**What the task asks:** Could you convert every line of the items below into a numbered list, skipping any blank lines?

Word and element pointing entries
★ ★ ★ ★

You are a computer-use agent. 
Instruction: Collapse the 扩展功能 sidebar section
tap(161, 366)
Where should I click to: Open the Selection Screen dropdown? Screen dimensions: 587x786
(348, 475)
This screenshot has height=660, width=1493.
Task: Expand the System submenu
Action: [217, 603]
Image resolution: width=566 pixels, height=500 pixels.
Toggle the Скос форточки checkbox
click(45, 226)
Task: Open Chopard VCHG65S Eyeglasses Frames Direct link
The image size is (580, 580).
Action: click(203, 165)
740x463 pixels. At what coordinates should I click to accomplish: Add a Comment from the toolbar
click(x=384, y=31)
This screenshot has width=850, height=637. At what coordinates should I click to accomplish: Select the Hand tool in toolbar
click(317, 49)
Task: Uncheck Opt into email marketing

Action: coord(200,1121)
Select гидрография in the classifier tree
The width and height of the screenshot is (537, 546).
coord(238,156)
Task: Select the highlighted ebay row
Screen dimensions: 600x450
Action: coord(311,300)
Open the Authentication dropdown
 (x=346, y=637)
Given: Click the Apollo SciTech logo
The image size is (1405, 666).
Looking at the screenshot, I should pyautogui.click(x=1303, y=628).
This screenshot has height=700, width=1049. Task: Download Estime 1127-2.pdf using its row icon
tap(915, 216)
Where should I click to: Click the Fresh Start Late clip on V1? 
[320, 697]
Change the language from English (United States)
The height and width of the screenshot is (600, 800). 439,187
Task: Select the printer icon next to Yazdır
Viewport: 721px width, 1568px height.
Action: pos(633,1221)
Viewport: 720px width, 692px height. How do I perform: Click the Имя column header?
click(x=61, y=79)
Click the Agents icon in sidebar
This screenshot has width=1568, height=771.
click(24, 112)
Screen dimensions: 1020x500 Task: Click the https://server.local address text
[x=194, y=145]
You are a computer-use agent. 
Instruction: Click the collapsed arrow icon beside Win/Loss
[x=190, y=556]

★ ★ ★ ★

**Solution to this exercise:**
1. You are a computer-use agent. 
2. Instruction: Collapse the 扩展功能 sidebar section
3. tap(161, 366)
4. Where should I click to: Open the Selection Screen dropdown? Screen dimensions: 587x786
5. (348, 475)
6. This screenshot has height=660, width=1493.
7. Task: Expand the System submenu
8. Action: [217, 603]
9. Image resolution: width=566 pixels, height=500 pixels.
10. Toggle the Скос форточки checkbox
11. click(45, 226)
12. Task: Open Chopard VCHG65S Eyeglasses Frames Direct link
13. The image size is (580, 580).
14. Action: click(203, 165)
15. 740x463 pixels. At what coordinates should I click to accomplish: Add a Comment from the toolbar
16. click(x=384, y=31)
17. This screenshot has width=850, height=637. At what coordinates should I click to accomplish: Select the Hand tool in toolbar
18. click(317, 49)
19. Task: Uncheck Opt into email marketing
20. Action: coord(200,1121)
21. Select гидрография in the classifier tree
22. The width and height of the screenshot is (537, 546).
23. coord(238,156)
24. Task: Select the highlighted ebay row
25. Screen dimensions: 600x450
26. Action: coord(311,300)
27. Open the Authentication dropdown
28.  (x=346, y=637)
29. Given: Click the Apollo SciTech logo
30. The image size is (1405, 666).
31. Looking at the screenshot, I should pyautogui.click(x=1303, y=628).
32. This screenshot has height=700, width=1049. Task: Download Estime 1127-2.pdf using its row icon
33. tap(915, 216)
34. Where should I click to: Click the Fresh Start Late clip on V1? 
35. [320, 697]
36. Change the language from English (United States)
37. The height and width of the screenshot is (600, 800). 439,187
38. Task: Select the printer icon next to Yazdır
39. Viewport: 721px width, 1568px height.
40. Action: pos(633,1221)
41. Viewport: 720px width, 692px height. How do I perform: Click the Имя column header?
42. click(x=61, y=79)
43. Click the Agents icon in sidebar
44. This screenshot has width=1568, height=771.
45. click(24, 112)
46. Screen dimensions: 1020x500 Task: Click the https://server.local address text
47. [x=194, y=145]
48. You are a computer-use agent. 
49. Instruction: Click the collapsed arrow icon beside Win/Loss
50. [x=190, y=556]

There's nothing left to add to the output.